As told in Bloomberg, currency traders anticipate the dollar will continue its slide until our trading partners decide they’ve had enough. Of course, the very expectation of intervention may limit the dollar’s fall, at least for a while.
My sources in Japan tell me that the officialdom still sees the yen as cheap, and the dollar’s decline as the result of conoditions internal to the US. That means they will probably drag their feet on any joint intervention.
For the first time in 13 years, people who trade currencies say confidence in the markets to determine exchange rates is dwindling.

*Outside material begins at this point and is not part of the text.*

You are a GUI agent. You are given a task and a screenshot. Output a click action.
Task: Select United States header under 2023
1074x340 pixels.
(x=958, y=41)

The crisis that may bring the so-called Group of Seven nations to coordinated intervention is the result of a sinking U.S. economy, the weakest dollar since 1971 and the biggest currency fluctuations this decade….
Even with the latest gain against the euro, strategists at Deutsche Bank AG in Frankfurt, the world’s biggest currency trader, say the dollar is likely to fall to $1.60 versus Europe’s common currency, from $1.5400 as of 10:40 a.m. in Tokyo, because of a recession. Royal Bank of Scotland Group Plc, the fourth-largest trader, says the risk of intervention is increasing and “would become severe” if the dollar depreciates below $1.60….

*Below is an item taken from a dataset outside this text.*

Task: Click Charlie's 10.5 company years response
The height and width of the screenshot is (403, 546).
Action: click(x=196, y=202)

After the Federal Reserve’s U.S. Trade Weighted Major Currency Dollar Index declined to 69.2631 on March 18, the lowest in 37 years, Redeker said he sees parallels between now and 1995. That was last time central banks stepped in to arrest a slide in the greenback by purchasing and selling currencies to influence exchange rates….
The G-7, which comprises the U.S., U.K., Canada, Japan, Germany, France and Italy, said Feb. 9 that “excess volatility and disorderly movements in exchange rates are undesirable.” The group next meets April 12-13 in Washington.
Finance ministers and central banks object to rising volatility because it complicates the assessment of economies, interferes with monetary policy and gives companies little time to adjust by cutting costs….
The slump has accelerated since February, raising concern that international investors will avoid U.S. financial assets, making it harder for the Treasury to fund a growing budget deficit. Net sales of U.S. stocks and bonds by private foreign investors totaled $38.2 billion in January, the most since September, the Treasury Department said March 17….
For clues to when officials may intervene, watch the euro’s performance against the yuan, Adrian Schmidt, senior currency strategist in London at Royal Bank, said in a March 17 research report. The yuan fell to 11.2639 per euro last week, approaching its record low of 11.3076 in December 2004.
If the euro reaches a new high, “the probability of coordinated intervention” on the dollar “certainly increases,” Schmidt wrote. The bank’s analysis also shows the dollar is as weak now versus the euro as it was at the end of 2004.
The comparison to 2004 is important, Royal Bank says, because central banks cut back on their euro-denominated reserves after a big increase in the fourth quarter of 2004 and a rally in Europe’s common currency, setting the stage for the dollar to appreciate….
An effort to boost the dollar may not be imminent, according to Mansoor Mohi-Uddin, head of currency strategy at Zurich-based UBS AG, Europe’s biggest bank.
The depreciating dollar has made U.S. goods cheaper to foreigners. Exports climbed to a record $148.2 billion in January, the Commerce Department said March 11. A strong euro may help the European Central Bank contain inflation, which is at a 14-year high. And the yen is still about 40 percent weaker than its 1995 peak on a trade-weighted basis.
“America, Japan and Europe all still have good reasons for now to eschew intervention,” Mohi-Uddin said in a research report dated March 18.
The G-7 may find it politically difficult to support the dollar after lobbying China since 2000 to stop meddling in the foreign-exchange markets. China controls the yuan by buying foreign currency to limit the dollar’s rise, a strategy which has led to accusations from the European Union and U.S. that it’s keeping the currency undervalued.
“We’ve had four years of G-7 policy makers encouraging China to intervene less, so its going to be a bit difficult for them to intervene themselves,” said Jim O’Neill, head of global economic research at Goldman Sachs Group Inc., the most profitable securities firm….
The G-7 hasn’t acted together since September 2000, when they supported the euro after it dropped as low as 82.30 cents. The last time there was any action on the dollar was when it sank as low as 79.75 yen in 1995, sparking an 81 percent gain against Japan’s currency the next three years.